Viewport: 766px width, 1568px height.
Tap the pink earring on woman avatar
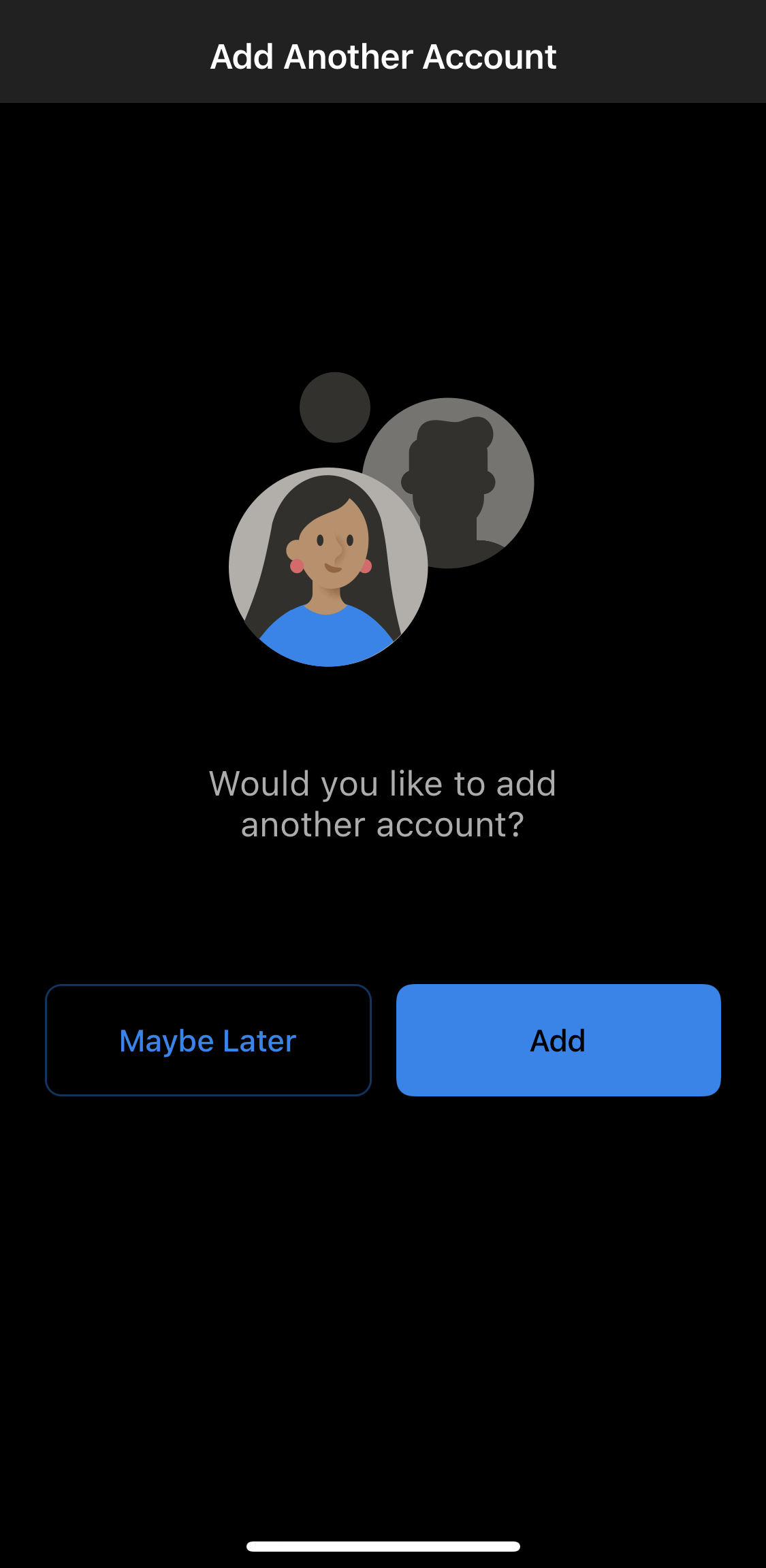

==

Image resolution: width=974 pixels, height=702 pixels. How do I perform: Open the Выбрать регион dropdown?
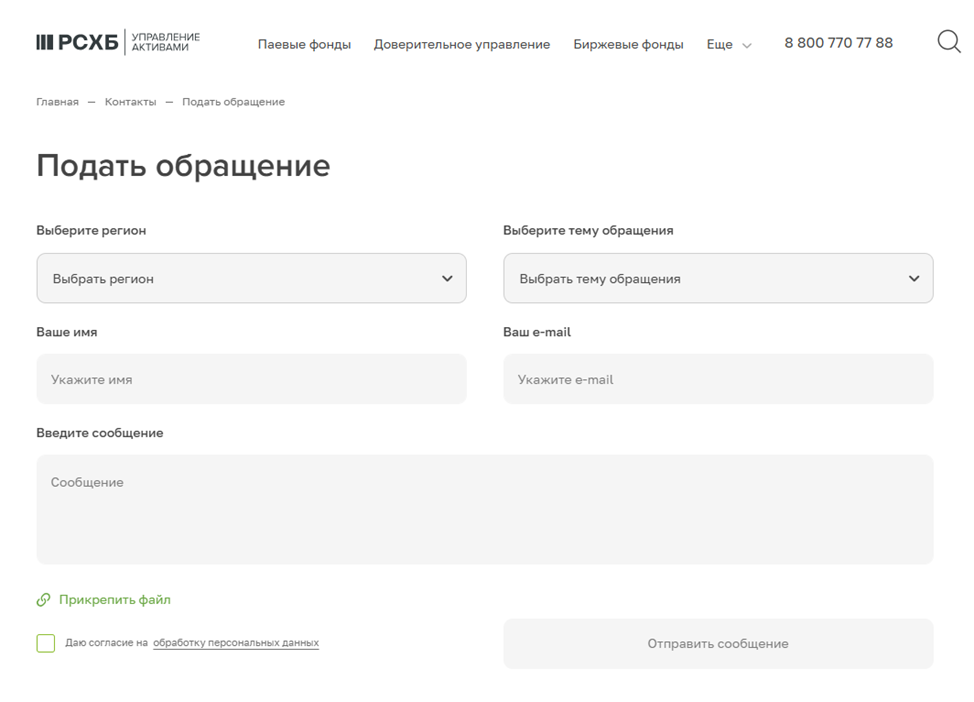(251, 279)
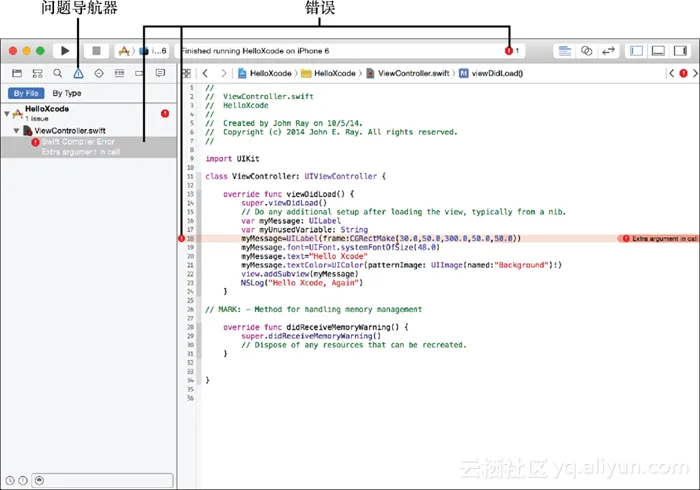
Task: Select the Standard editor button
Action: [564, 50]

Exercise aim: Beginning at the line with "Viewport: 766px width, 1568px height." and ending at the line with "Tap the pink earring on woman avatar", reproduce each line of the data above exactly, and add no other lines.

Answer for the task:
Viewport: 766px width, 1568px height.
Tap the pink earring on woman avatar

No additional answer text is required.